[Extracted records]
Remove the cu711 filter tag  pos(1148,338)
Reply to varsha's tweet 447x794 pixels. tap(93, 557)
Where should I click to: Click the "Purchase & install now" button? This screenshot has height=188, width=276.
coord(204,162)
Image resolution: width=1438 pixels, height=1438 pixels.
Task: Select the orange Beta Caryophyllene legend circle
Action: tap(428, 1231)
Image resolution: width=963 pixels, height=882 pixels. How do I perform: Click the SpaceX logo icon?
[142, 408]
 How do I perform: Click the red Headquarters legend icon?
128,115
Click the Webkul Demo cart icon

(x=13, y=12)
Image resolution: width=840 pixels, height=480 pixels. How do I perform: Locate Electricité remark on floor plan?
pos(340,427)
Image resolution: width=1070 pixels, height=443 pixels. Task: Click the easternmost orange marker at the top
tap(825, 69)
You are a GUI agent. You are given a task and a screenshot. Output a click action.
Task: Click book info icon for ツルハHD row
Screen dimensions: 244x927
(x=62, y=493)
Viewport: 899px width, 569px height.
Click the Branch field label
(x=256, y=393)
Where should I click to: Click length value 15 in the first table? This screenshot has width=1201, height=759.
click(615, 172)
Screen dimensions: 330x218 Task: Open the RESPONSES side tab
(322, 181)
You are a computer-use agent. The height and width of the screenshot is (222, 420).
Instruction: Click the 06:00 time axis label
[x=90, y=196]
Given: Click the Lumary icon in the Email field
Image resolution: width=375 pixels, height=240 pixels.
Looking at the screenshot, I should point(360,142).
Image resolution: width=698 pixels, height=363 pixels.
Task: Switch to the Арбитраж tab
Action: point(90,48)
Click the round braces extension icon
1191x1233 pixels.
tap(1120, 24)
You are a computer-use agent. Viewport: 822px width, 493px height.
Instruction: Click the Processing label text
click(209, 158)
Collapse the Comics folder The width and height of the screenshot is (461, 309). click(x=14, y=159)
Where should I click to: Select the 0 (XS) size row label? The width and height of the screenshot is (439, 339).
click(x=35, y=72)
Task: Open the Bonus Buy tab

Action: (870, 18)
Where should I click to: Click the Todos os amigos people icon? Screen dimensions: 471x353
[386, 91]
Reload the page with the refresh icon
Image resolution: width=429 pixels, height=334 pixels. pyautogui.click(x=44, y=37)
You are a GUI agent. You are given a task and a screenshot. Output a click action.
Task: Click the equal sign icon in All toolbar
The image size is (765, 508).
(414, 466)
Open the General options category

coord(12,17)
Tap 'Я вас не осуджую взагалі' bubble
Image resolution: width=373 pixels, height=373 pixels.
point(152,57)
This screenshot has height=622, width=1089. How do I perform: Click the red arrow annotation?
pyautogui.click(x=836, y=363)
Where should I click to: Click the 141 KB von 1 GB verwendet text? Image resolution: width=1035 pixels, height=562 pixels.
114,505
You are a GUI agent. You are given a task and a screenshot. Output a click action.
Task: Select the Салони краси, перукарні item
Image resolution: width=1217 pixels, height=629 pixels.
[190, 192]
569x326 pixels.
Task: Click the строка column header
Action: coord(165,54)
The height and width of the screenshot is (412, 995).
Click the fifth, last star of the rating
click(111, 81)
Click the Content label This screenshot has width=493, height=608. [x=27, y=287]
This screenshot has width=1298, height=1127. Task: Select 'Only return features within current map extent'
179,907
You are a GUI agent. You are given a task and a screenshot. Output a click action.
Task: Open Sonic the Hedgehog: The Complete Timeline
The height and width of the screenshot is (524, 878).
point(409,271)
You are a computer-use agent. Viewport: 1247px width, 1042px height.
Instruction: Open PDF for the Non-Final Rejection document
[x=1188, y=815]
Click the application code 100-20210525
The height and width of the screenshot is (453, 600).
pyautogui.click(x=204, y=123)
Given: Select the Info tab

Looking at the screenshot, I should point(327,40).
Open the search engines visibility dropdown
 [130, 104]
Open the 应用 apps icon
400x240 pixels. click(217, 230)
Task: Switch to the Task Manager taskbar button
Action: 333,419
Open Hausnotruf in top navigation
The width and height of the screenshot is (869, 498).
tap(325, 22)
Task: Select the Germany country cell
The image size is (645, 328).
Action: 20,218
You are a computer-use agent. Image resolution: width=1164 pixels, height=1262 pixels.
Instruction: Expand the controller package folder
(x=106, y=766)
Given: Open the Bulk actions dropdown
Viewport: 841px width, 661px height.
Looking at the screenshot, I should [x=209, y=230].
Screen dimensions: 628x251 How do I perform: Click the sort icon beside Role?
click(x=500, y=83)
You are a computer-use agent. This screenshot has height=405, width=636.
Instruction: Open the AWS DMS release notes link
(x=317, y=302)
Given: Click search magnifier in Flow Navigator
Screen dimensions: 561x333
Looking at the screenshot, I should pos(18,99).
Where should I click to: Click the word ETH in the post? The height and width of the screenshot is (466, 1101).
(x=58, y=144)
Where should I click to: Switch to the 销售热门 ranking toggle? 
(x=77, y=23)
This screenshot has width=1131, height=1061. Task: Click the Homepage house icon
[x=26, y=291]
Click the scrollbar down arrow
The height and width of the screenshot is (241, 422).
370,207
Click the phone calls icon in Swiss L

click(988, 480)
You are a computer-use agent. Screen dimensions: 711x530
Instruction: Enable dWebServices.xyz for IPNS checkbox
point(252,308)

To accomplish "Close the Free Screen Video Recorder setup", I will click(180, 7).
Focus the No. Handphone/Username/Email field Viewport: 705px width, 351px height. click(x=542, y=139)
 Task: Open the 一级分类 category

● **Aim of the exercise**
Read the data above. Pull out each line in which the string "computer" appears.

● **Task result**
You are a computer-use agent. The height and width of the screenshot is (222, 420).
You are a computer-use agent. Viewport: 822px width, 493px height.
You are a computer-use agent. Viewport: 1247px width, 1042px height.
You are a computer-use agent. Image resolution: width=1164 pixels, height=1262 pixels.
You are a computer-use agent. This screenshot has height=405, width=636.
You are a computer-use agent. Screen dimensions: 711x530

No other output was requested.